Vitamin D is a tough one to come by in foods, but shrimp fills that bill, since they have about 30 percent of the daily recommended amount in about three ounces – much more than a cup of milk. Shrimp also contains omega-3 fatty acids and vitamin C, along with other nutrients essential for general health, including iron and vitamin B12.
Hard or soft, fresh or ripened, cheese in all its variety is an excellent source of calcium for bones, and protein for muscles and other joint-supporting tissues. Cheese can be easily sliced to put on a cracker or a sandwich, grated into your favorite recipe, or eaten alongside an apple or pear for a fresh, quick snack.
Green tea contains hundreds of powerful antioxidant chemicals called polyphenols and has been cited for helping prevent problems ranging from cancer to heart disease. But studies also suggest green tea may help prevent or ease symptoms of rheumatoid arthritis.
Alzheimer’s disease is a progressive brain disorder that gradually destroys memory and the ability to think and reason. Recent estimates show approximately 4 million people in the U.S. have dementia, most with Alzheimer’s disease. Alzheimer’s disease usually occurs in individuals who are 60 years old and older. Starting at age 65, the risk of developing the disease doubles every five years. By age 85 years and older, between 25 and 50 percent of people will exhibit signs of Alzheimer’s disease. Up to 5.3 million Americans currently have Alzheimer’s disease. By 2050, the number is expected to more than double due to the aging of the population. Alzheimer’s disease is the sixth leading cause of death in the United States and is the fifth leading cause among persons age 65 and older. http://www.alz.org/what-is-dementia.asp So let’s ease those stats a bit by eating healthy!

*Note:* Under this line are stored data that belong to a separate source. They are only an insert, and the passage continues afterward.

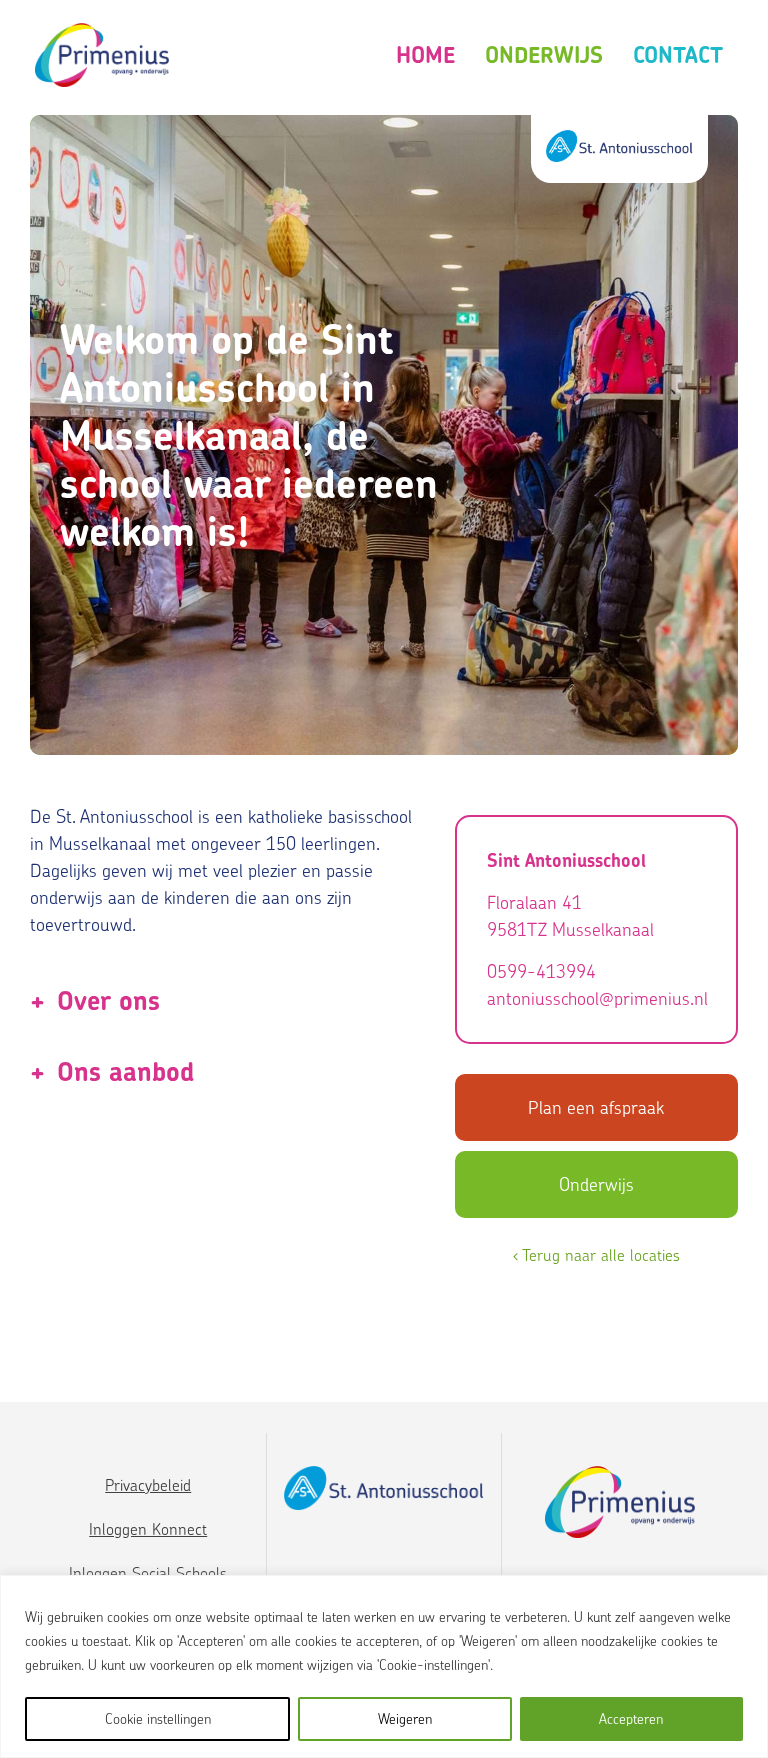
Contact (678, 55)
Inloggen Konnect (148, 1529)
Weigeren (405, 1718)
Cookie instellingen (158, 1718)
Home (425, 55)
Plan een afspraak (596, 1107)
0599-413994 (541, 971)
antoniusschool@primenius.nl (596, 998)
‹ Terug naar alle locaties (596, 1255)
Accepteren (631, 1718)
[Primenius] (102, 55)
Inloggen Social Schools (148, 1573)
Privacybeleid (148, 1485)
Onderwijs (544, 55)
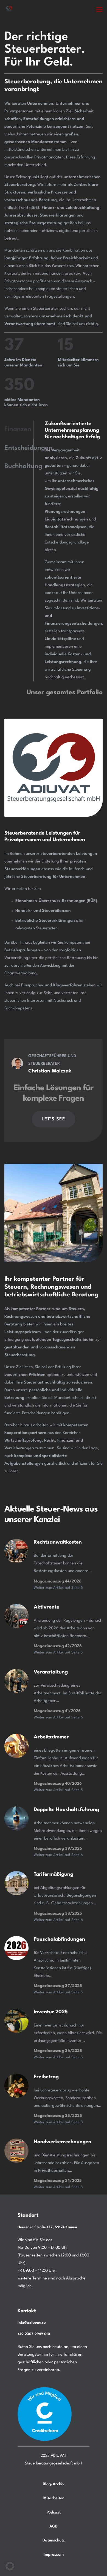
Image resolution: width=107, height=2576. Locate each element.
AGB (53, 2526)
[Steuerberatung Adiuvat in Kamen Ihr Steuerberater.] (9, 9)
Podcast (54, 2512)
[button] (99, 9)
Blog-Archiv (53, 2484)
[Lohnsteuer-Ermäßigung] (16, 2021)
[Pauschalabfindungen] (16, 1948)
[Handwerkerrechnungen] (16, 2151)
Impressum (54, 2555)
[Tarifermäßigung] (16, 1818)
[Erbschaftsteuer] (16, 1551)
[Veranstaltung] (16, 1681)
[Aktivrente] (16, 1616)
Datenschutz (54, 2540)
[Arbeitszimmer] (16, 1746)
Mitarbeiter (53, 2498)
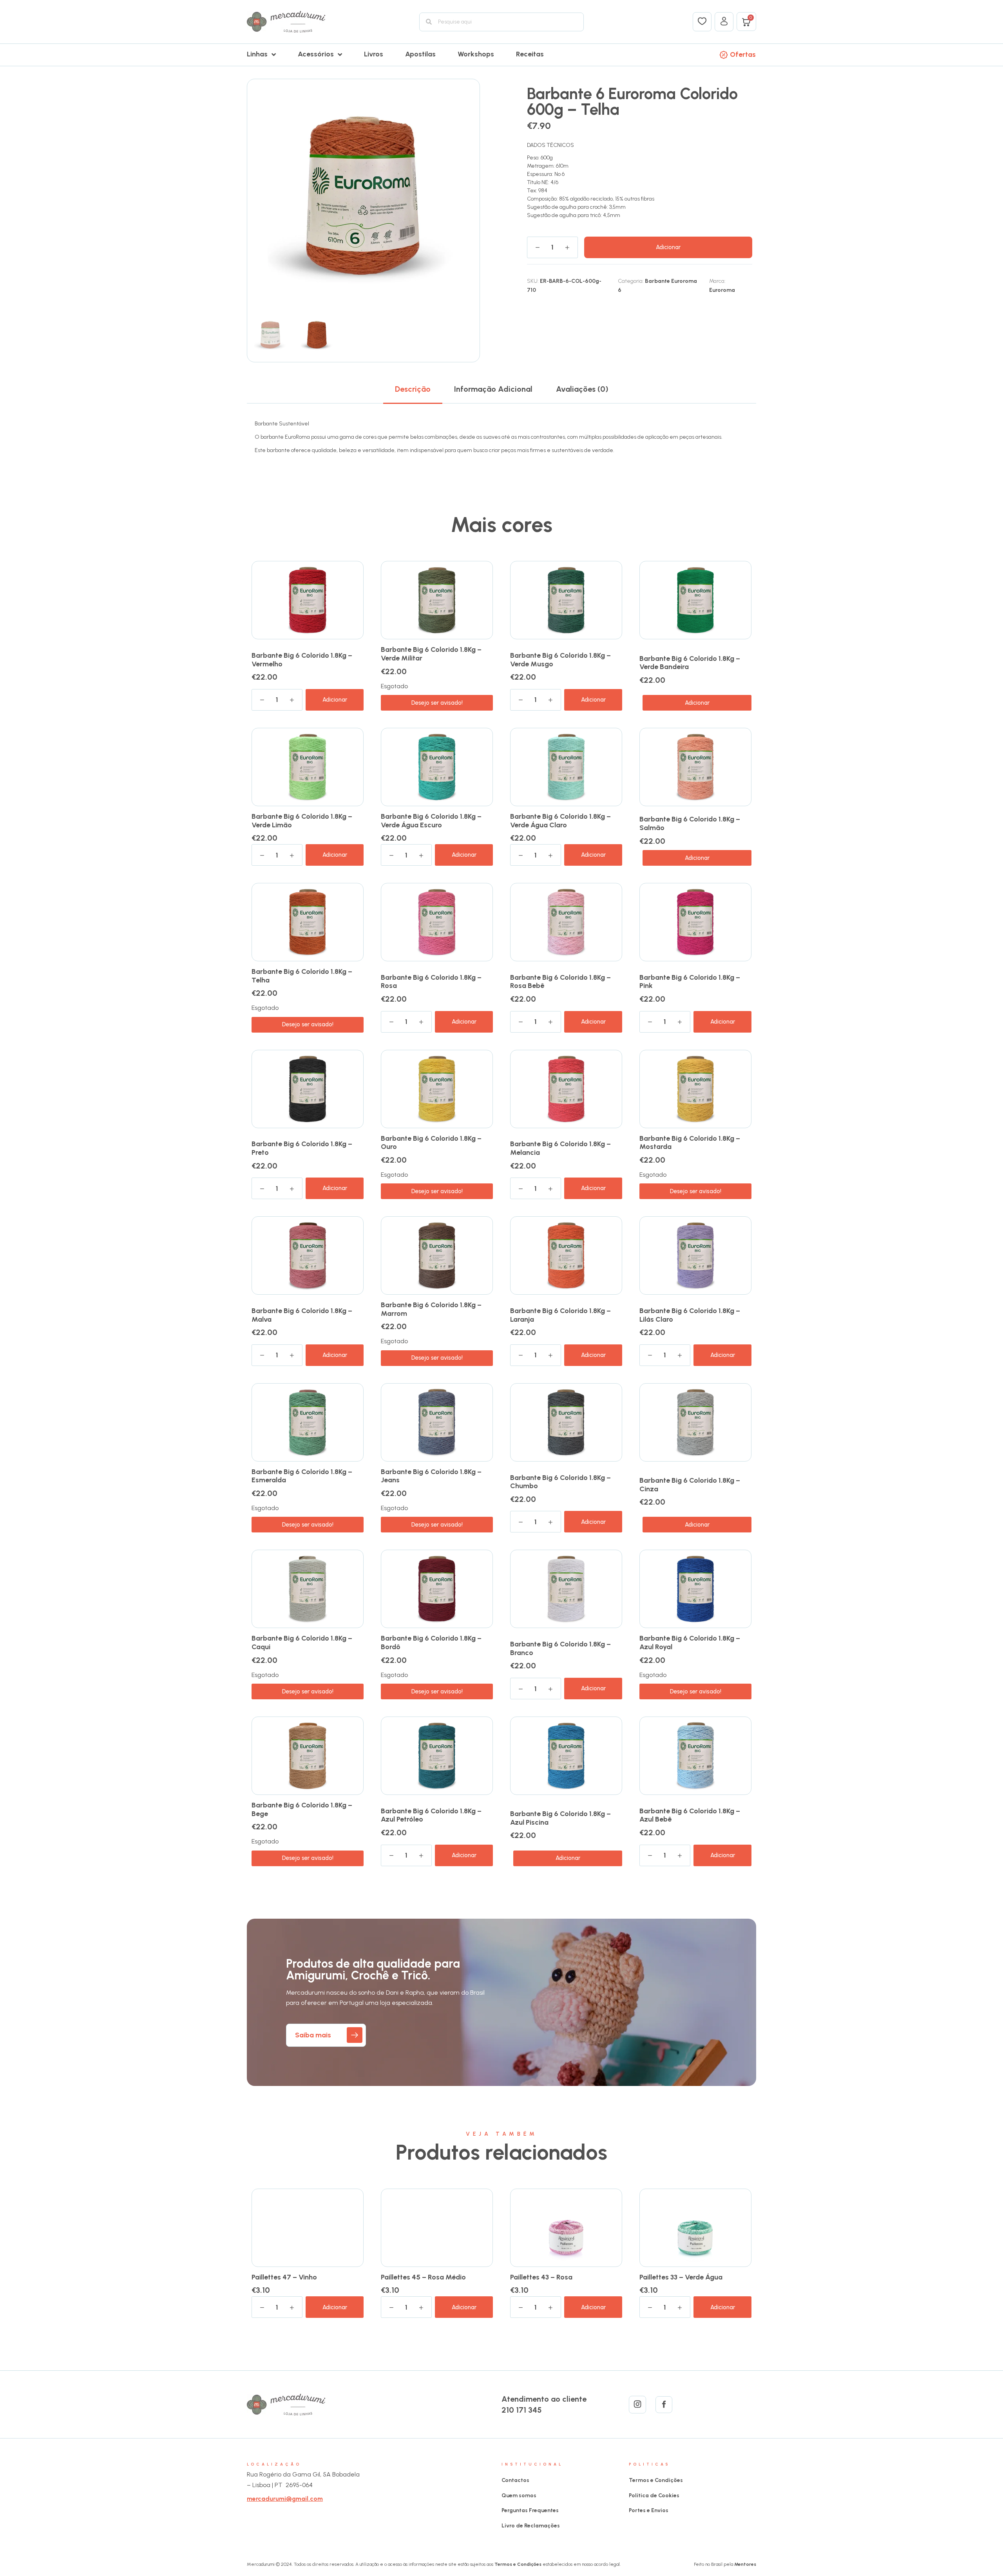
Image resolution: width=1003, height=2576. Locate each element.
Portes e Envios (648, 2510)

By making some simple adjustments in your diet to include foods high in folate, you can help reduce your risk. According to research, older adults whose diets were high in folate reduced their risk of Alzheimer’s disease by half compared with those whose diets contain less than the Recommended Dietary Allowances (RDA).

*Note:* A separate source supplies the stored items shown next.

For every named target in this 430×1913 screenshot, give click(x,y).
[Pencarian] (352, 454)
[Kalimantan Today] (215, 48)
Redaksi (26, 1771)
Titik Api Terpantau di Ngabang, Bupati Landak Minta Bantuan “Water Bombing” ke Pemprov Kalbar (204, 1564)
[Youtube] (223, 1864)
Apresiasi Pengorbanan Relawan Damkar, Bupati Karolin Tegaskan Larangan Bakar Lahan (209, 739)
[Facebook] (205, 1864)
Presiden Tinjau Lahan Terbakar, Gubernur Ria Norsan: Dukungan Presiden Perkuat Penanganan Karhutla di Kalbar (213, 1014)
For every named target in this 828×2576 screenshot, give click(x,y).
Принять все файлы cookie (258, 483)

Folate has also been shown to lower blood levels of homocysteine, a risk factor for heart disease. High homocysteine levels, as well as decreased folate and vitamin B-12 levels, have also been associated with stroke and Alzheimer’s disease.
A healthy, well-balanced diet is your best option to get the folate you need. Be sure it includes at least five servings of fresh fruits and vegetables each day. Foods rich in folate include oranges and bananas, dark leafy green vegetables, asparagus, broccoli, liver, and many types of beans and peas, including lima, lentil and garbanzo, as well as fortified breads and cereals.

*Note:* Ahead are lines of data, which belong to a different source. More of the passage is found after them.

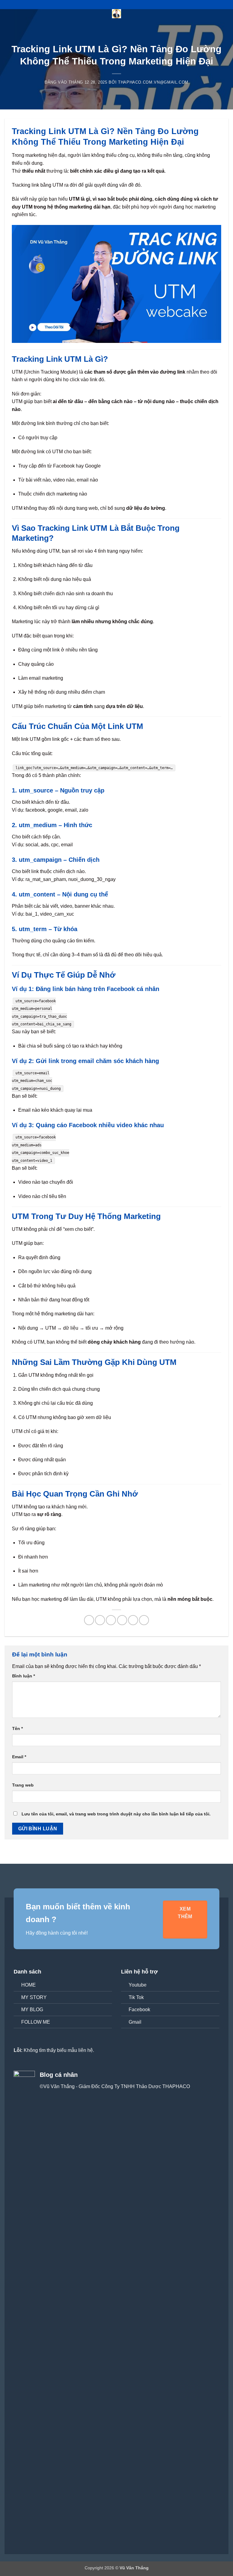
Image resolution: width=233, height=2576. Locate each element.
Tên (17, 1728)
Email (19, 1756)
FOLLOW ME (35, 2022)
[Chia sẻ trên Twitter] (111, 1620)
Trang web (23, 1785)
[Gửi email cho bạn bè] (122, 1620)
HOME (28, 1984)
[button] (8, 16)
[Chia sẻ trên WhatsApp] (89, 1620)
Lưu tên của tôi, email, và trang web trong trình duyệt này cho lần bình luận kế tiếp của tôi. (116, 1813)
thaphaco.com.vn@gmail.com (153, 82)
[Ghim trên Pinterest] (133, 1620)
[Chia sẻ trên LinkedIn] (144, 1620)
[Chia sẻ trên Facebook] (100, 1620)
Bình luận (23, 1675)
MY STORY (34, 1997)
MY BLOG (32, 2009)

The antioxidants in apples could help protect the brain from the type of damage that triggers Alzheimer’s and Parkinson’s disease, according to recent research. But it’s estimated that on average Americans only eat approximately one-seventh of an apple per day, nowhere near enough.
Blueberries are an awesome food choice as well to arm your body to combat declining mental capacities. It’s also imperative to choose unsaturated fats so your circulatory system stays healthy. Healthy blood flow and blood vessels lessen the chance of brain damage due to strokes or compromised circulation.
As a lifestyle expert, I want everyone to eat clean. Eating clean is life saving and life preserving! Healthy eating boost your mind, body and soul just like exercise which goes hand in hand with healthy eating.
Dementia-specific oral health advice? Here’s an article compiled from an interview conducted with Dr Sedillo, a member of the Special Care Dentistry Association and an expert in this area. Check out https://www.
Knowing that eating a particular food not only taste good but packs a whole lot of punch for your health motivates you to eat more of a good thing!